A few things differentiated Renaissance from their prog contemporaries:

  1. A female lead singer. Seventies prog was a bit of a boy’s club, and female vocalists were few and far between. Certainly there were few with Annie Haslam’s operatic range and grace.
  2. Piano as lead instrument. Prog bands were big on keyboards and the more the merrier. There seemed to be an ongoing competition as to who could have the biggest rig, stacks of keyboards teetering on either side of an invariably caped player. Not so Renaissance. Favoring actual orchestrations to provide color, John Tout of the seventies “classic” line up basically stuck to grand piano, essaying lengthy florid introductions and ornate solos to their lush tone poems.
    Current musical director Rave Tesar does a fine job of replicating these essential parts.
  3. The lack of electric guitar. Even though the seventies band had a guitarist (and primary composer) in Michael Dunford, he played strictly acoustic. Indeed pretty much the only lead electric guitar solo in the band’s entire repertoire – the soaring climax to traditional show closer “Ashes are burning” – was not even played by a member of Renaissance on the original album. Instead it was handled by Andy Powell, of then label mates Wishbone Ash. Tonight Mark Lambert sticks to the script, and only straps on an electric for a decent pass at that very same solo at the end of the performance.

Renaissance were formed in 1969 by 2 members of the Yardbirds, but in an unprecedented move changed their entire line up just 2 years into their career. That’s right – the only thing that the band who recorded their second album and the one that recorded their third had in common was the band’s moniker. Which is why in greeting us Haslam quipped “Welcome to our 50th anniversary, 48th”.

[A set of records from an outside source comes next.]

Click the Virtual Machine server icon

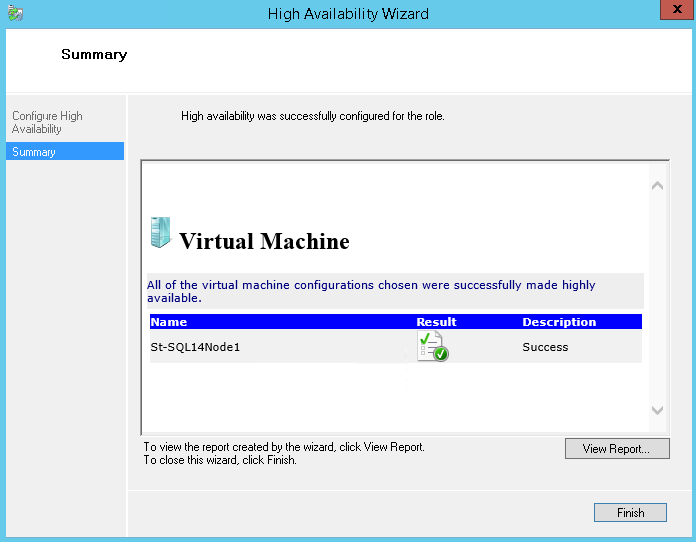(x=160, y=232)
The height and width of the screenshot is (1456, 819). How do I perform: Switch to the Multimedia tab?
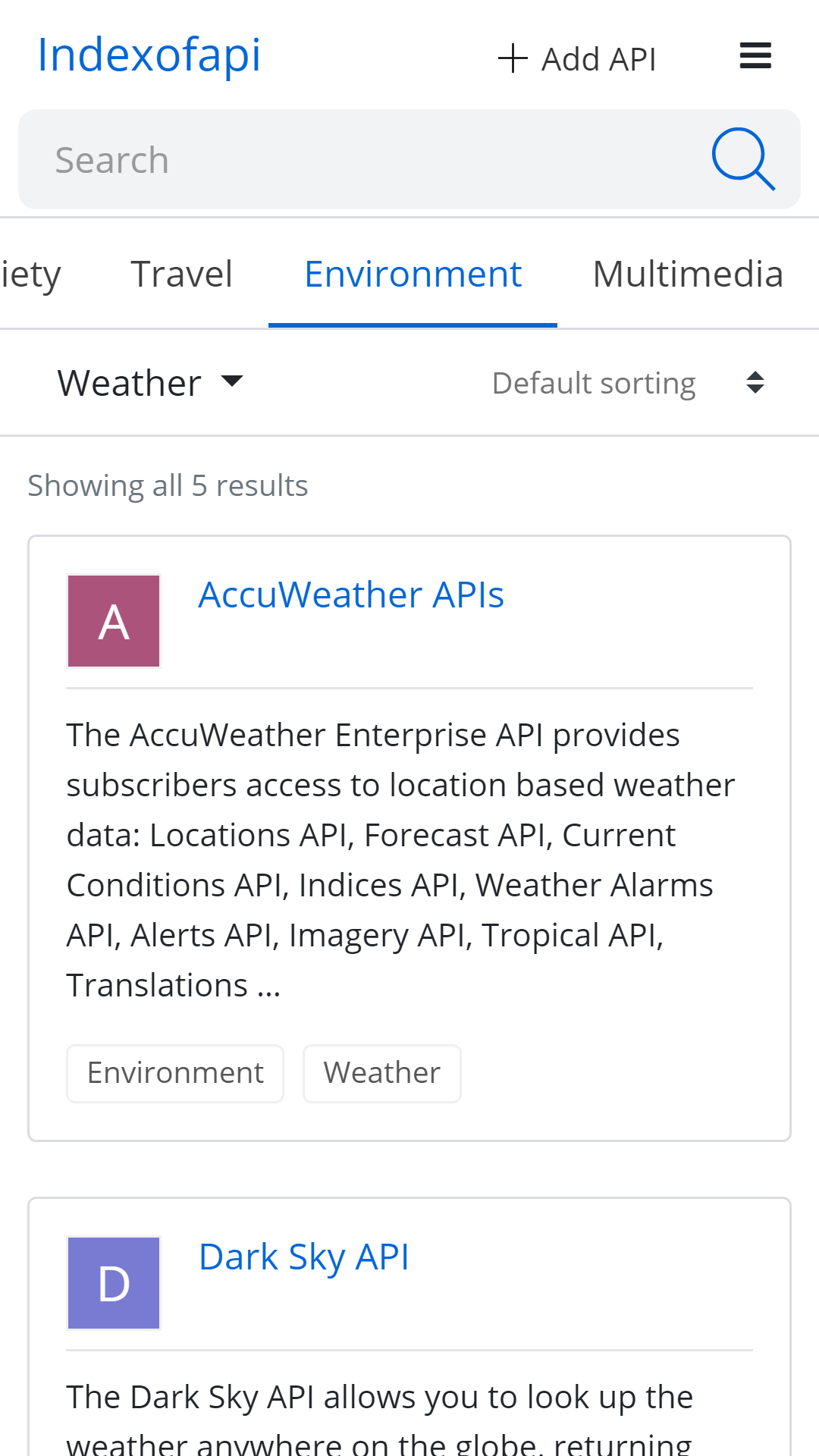coord(687,275)
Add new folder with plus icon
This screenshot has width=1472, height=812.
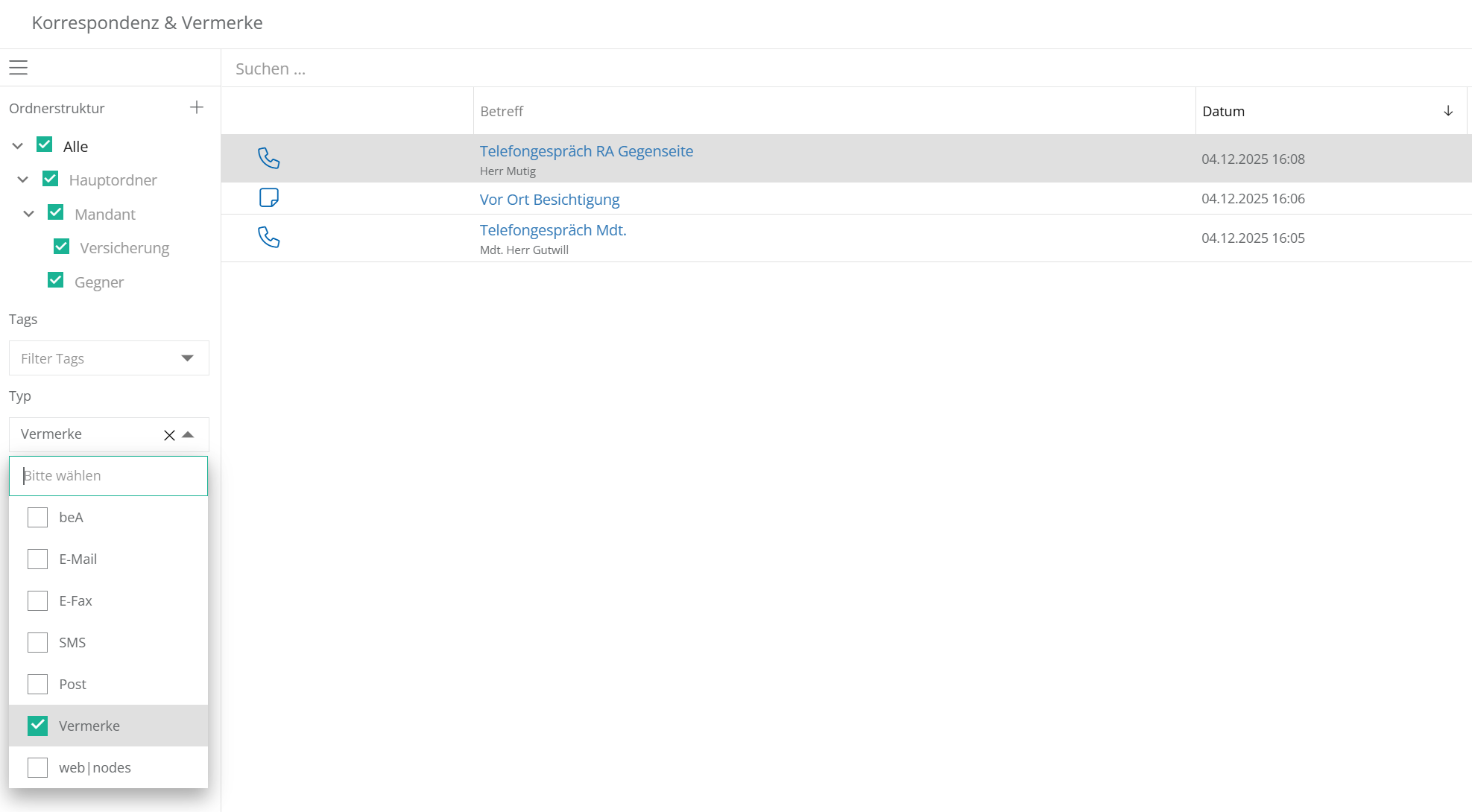click(197, 107)
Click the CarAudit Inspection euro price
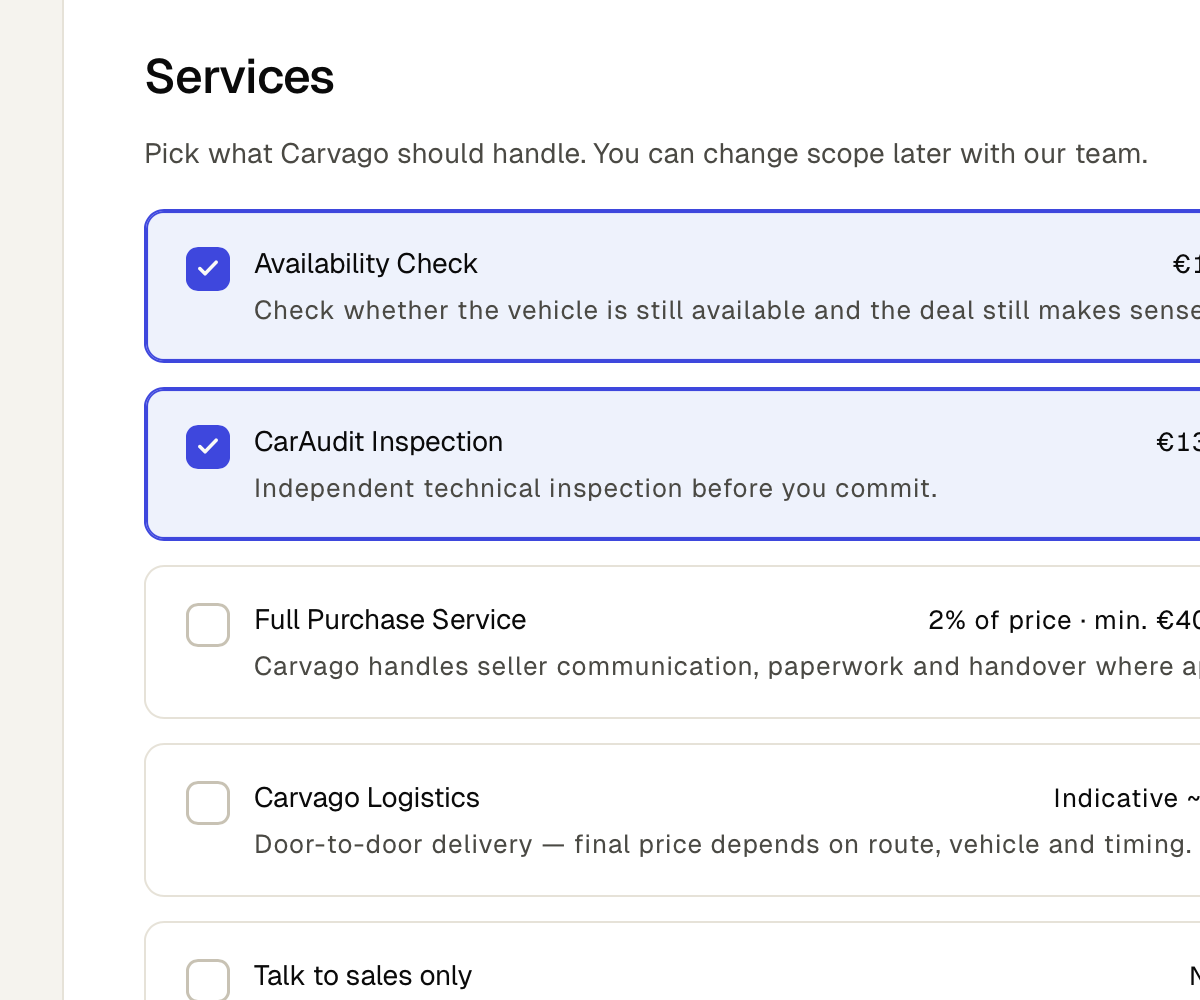Screen dimensions: 1200x1000 point(1178,442)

Haslam is the only member of that classic line up still in place. She relocated to the States and put this version together in the early 2000’s with American musicians.

As well as Tesar and Lambert, the line up now comprises of drummer Frank Pagano, bass player Leo Traversa and second keyboardist Geoff Langley.

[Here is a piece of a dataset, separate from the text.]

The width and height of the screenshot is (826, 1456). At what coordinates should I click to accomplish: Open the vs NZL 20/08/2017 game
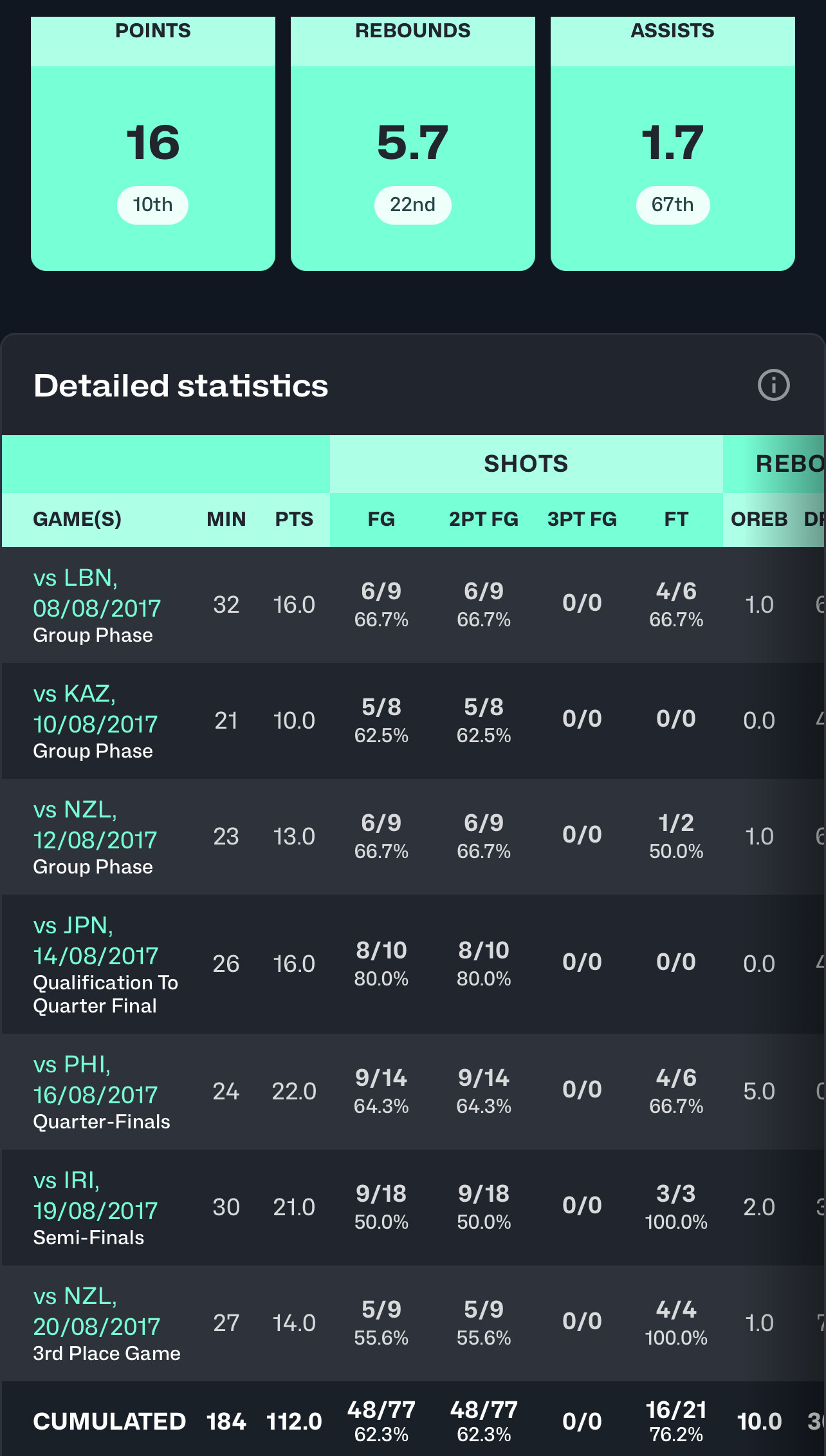[x=96, y=1311]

As mentioned the orchestra works perfectly, beautifully enhancing this stately and dramatic music.

Haslam is now in her early seventies, and to her credit, doesn’t duck the big notes and hits most of them. They also stick to the original arrangements, no slowing of tempos or lowering of octaves here, and this is very demanding on the vocalist. Consequently she does stray off pitch at times, for example audibly struggling with the escalating build up to the big chorus of “Mother Russia.”

It may be prudent to invest in a couple of backing vocalists to lighten Haslam’s load and to bolster the harmonies. The band members do attempt them, but their efforts I would charitably describe as “tentative.”

Still, these are minor quibbles, and the warm and appreciative audience showed no such misgivings, whooping their support and repeatedly springing to their feet as the band and Haslam deftly negotiated a well loved passage.

At times, when Annie’s voice soared, the band locked in, and the orchestra swelled gloriously, you could close your eyes and almost be transported back to those heady days of kaftans, loon pants and incense.

Set list : Carpet of the sun, Ocean Gypsy, Running Hard, Midas Man, Symphony of Light, Island Opening out, Day of the dreamer, The Mystic and the Muse, Mother Russia, A song for all seasons, Ashes are burning.